En République démocratique du Congo, l’année 2026 débute par un signal politique fort en direction du secteur minier, pilier stratégique de l’économie nationale.
Par une ordonnance présidentielle rendue publique à la télévision nationale, le Chef de l’État congolais a procédé à la nomination de nouveaux responsables à la tête de l’Inspection générale des Mines, une institution clé chargée du contrôle et de la régulation du domaine extractif.
À cet effet, Raphaël Kabengele a été nommé Inspecteur général des Mines, tandis que Jean-Paul Kilembe a été désigné Inspecteur général adjoint.
Cette décision s’inscrit dans la volonté affichée des autorités congolaises de renforcer la gouvernance, la transparence et la redevabilité dans un secteur souvent critiqué pour sa gestion et son impact limité sur le développement national, malgré son immense potentiel.
L’Inspection générale des Mines joue un rôle central dans la surveillance des activités minières, le contrôle du respect des normes légales et environnementales, ainsi que la lutte contre les pratiques frauduleuses au sein des sociétés exploitantes, tant industrielles qu’artisanales.

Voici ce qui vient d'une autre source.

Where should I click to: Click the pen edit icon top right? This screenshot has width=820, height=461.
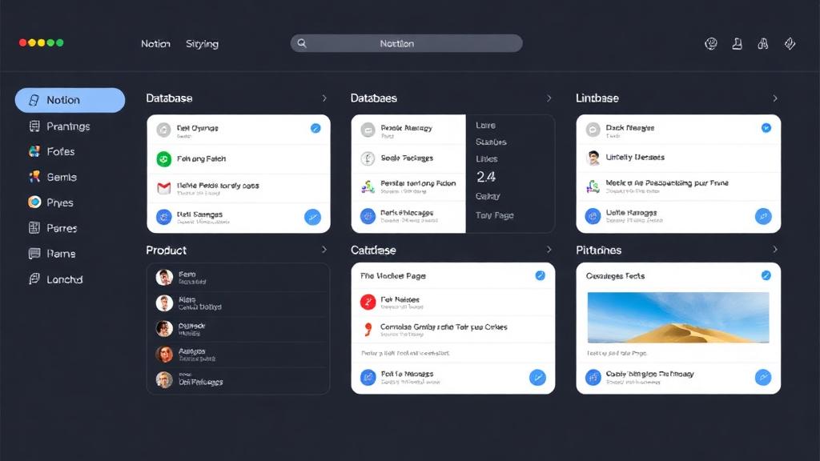coord(790,43)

Avec ces nouvelles nominations, les attentes sont élevées. Les acteurs nationaux et internationaux espèrent une meilleure régulation du secteur, une optimisation des recettes publiques et surtout une gestion plus équitable des ressources naturelles, afin que les richesses minières bénéficient réellement aux populations congolaises.
L’année 2026 pourrait ainsi marquer un tournant décisif pour le secteur minier congolais, appelé à jouer pleinement son rôle de levier du développement durable.